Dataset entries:
▬▬▬
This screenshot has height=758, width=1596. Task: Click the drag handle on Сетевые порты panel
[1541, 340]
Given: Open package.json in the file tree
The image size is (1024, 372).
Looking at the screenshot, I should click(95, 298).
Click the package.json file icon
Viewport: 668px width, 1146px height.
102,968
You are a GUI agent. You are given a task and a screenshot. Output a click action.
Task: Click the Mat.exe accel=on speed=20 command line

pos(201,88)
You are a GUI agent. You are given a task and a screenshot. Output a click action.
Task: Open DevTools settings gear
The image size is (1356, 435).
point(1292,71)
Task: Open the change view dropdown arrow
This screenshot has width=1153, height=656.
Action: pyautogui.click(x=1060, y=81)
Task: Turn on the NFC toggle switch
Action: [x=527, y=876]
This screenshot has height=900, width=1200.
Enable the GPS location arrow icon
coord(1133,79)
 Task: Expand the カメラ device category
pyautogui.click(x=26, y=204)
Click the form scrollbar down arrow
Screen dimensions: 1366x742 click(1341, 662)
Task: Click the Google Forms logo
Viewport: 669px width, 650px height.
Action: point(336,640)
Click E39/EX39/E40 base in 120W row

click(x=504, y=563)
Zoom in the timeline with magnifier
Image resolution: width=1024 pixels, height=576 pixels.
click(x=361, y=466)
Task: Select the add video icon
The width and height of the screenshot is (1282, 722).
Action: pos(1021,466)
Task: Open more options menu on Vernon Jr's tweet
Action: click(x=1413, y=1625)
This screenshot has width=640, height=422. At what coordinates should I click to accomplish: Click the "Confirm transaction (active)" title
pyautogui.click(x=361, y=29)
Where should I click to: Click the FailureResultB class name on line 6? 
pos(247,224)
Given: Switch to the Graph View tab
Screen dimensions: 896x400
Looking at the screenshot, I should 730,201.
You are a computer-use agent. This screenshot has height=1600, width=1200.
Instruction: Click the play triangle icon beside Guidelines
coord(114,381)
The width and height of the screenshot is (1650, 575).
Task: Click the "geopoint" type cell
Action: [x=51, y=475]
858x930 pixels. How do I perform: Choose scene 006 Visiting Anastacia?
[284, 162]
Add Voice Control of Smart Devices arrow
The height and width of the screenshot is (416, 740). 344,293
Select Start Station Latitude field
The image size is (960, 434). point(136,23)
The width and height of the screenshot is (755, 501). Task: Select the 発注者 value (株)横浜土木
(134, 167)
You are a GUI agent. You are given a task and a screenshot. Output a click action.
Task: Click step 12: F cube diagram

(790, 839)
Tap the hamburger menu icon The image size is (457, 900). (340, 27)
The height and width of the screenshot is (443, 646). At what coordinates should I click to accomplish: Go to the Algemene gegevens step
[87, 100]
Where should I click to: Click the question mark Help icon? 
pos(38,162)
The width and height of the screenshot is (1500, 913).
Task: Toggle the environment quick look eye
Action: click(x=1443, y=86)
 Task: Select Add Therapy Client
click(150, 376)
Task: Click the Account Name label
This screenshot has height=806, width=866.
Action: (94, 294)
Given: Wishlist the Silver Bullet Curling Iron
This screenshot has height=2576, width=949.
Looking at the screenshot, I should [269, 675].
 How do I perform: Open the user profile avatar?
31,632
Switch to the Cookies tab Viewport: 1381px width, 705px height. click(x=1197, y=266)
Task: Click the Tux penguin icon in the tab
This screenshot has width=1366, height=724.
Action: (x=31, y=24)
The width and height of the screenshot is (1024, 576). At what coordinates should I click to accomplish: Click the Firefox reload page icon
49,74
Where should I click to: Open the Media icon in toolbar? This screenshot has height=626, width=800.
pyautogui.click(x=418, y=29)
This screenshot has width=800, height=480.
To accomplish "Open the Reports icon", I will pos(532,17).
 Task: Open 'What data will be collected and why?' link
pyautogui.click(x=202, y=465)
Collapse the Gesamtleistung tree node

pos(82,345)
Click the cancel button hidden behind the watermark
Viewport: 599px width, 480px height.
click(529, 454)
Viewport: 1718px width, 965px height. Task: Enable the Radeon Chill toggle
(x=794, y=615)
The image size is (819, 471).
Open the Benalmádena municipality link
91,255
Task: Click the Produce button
▬▬▬
◆ What to produce
Return all of the data exactly as it reads.

◆ Exercise answer
This screenshot has height=758, width=1596. Task: Click the drag handle on Сетевые порты panel
[1541, 340]
Given: Open package.json in the file tree
The image size is (1024, 372).
Looking at the screenshot, I should click(95, 298).
Click the package.json file icon
Viewport: 668px width, 1146px height.
102,968
You are a GUI agent. You are given a task and a screenshot. Output a click action.
Task: Click the Mat.exe accel=on speed=20 command line

pos(201,88)
You are a GUI agent. You are given a task and a screenshot. Output a click action.
Task: Open DevTools settings gear
The image size is (1356, 435).
point(1292,71)
Task: Open the change view dropdown arrow
This screenshot has width=1153, height=656.
Action: pyautogui.click(x=1060, y=81)
Task: Turn on the NFC toggle switch
Action: [x=527, y=876]
This screenshot has height=900, width=1200.
Enable the GPS location arrow icon
coord(1133,79)
 Task: Expand the カメラ device category
pyautogui.click(x=26, y=204)
Click the form scrollbar down arrow
Screen dimensions: 1366x742 click(1341, 662)
Task: Click the Google Forms logo
Viewport: 669px width, 650px height.
Action: point(336,640)
Click E39/EX39/E40 base in 120W row

click(x=504, y=563)
Zoom in the timeline with magnifier
Image resolution: width=1024 pixels, height=576 pixels.
click(x=361, y=466)
Task: Select the add video icon
The width and height of the screenshot is (1282, 722).
Action: pos(1021,466)
Task: Open more options menu on Vernon Jr's tweet
Action: click(x=1413, y=1625)
This screenshot has width=640, height=422. At what coordinates should I click to accomplish: Click the "Confirm transaction (active)" title
pyautogui.click(x=361, y=29)
Where should I click to: Click the FailureResultB class name on line 6? 
pos(247,224)
Given: Switch to the Graph View tab
Screen dimensions: 896x400
Looking at the screenshot, I should 730,201.
You are a computer-use agent. This screenshot has height=1600, width=1200.
Instruction: Click the play triangle icon beside Guidelines
coord(114,381)
The width and height of the screenshot is (1650, 575).
Task: Click the "geopoint" type cell
Action: [x=51, y=475]
858x930 pixels. How do I perform: Choose scene 006 Visiting Anastacia?
[284, 162]
Add Voice Control of Smart Devices arrow
The height and width of the screenshot is (416, 740). 344,293
Select Start Station Latitude field
The image size is (960, 434). point(136,23)
The width and height of the screenshot is (755, 501). Task: Select the 発注者 value (株)横浜土木
(134, 167)
You are a GUI agent. You are given a task and a screenshot. Output a click action.
Task: Click step 12: F cube diagram

(790, 839)
Tap the hamburger menu icon The image size is (457, 900). (340, 27)
The height and width of the screenshot is (443, 646). At what coordinates should I click to accomplish: Go to the Algemene gegevens step
[87, 100]
Where should I click to: Click the question mark Help icon? 
pos(38,162)
The width and height of the screenshot is (1500, 913).
Task: Toggle the environment quick look eye
Action: click(x=1443, y=86)
 Task: Select Add Therapy Client
click(150, 376)
Task: Click the Account Name label
This screenshot has height=806, width=866.
Action: (94, 294)
Given: Wishlist the Silver Bullet Curling Iron
This screenshot has height=2576, width=949.
Looking at the screenshot, I should [269, 675].
 How do I perform: Open the user profile avatar?
31,632
Switch to the Cookies tab Viewport: 1381px width, 705px height. click(x=1197, y=266)
Task: Click the Tux penguin icon in the tab
This screenshot has width=1366, height=724.
Action: (x=31, y=24)
The width and height of the screenshot is (1024, 576). At what coordinates should I click to accomplish: Click the Firefox reload page icon
49,74
Where should I click to: Open the Media icon in toolbar? This screenshot has height=626, width=800.
pyautogui.click(x=418, y=29)
This screenshot has width=800, height=480.
To accomplish "Open the Reports icon", I will pos(532,17).
 Task: Open 'What data will be collected and why?' link
pyautogui.click(x=202, y=465)
Collapse the Gesamtleistung tree node

pos(82,345)
Click the cancel button hidden behind the watermark
Viewport: 599px width, 480px height.
click(529, 454)
Viewport: 1718px width, 965px height. Task: Enable the Radeon Chill toggle
(x=794, y=615)
The image size is (819, 471).
Open the Benalmádena municipality link
91,255
Task: Click the Produce button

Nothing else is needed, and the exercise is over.